What the task requires – Copy out each line of the entries below in which the string "Cafe" appears.

==============================

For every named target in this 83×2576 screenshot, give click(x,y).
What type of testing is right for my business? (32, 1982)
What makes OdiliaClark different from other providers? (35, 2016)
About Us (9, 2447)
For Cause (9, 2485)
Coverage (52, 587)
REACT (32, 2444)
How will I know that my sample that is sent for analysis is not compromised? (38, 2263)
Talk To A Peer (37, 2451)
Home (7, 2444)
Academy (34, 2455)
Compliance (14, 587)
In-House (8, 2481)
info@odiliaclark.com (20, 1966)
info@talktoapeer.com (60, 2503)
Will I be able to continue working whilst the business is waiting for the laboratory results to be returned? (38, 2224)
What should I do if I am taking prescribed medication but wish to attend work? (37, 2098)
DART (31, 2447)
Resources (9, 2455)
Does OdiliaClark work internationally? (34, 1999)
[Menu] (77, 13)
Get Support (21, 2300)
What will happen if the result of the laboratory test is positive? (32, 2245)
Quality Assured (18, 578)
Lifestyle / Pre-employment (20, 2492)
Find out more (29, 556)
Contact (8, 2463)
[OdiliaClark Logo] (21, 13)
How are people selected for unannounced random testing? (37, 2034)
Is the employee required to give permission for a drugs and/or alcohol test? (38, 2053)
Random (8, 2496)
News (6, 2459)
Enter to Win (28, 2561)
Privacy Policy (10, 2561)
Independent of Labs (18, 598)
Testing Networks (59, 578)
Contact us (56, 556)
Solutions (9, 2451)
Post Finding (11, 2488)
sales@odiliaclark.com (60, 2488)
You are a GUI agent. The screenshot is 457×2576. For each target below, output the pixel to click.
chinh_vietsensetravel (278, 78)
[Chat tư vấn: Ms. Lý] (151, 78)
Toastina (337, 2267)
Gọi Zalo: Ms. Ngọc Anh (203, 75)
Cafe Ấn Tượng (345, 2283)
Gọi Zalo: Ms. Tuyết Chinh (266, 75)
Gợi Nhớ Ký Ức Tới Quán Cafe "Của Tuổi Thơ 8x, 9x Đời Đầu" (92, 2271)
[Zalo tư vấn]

==============================

Worked solution –
Cafe Ấn Tượng (345, 2283)
Gợi Nhớ Ký Ức Tới Quán Cafe "Của Tuổi Thơ 8x, 9x Đời Đầu" (92, 2271)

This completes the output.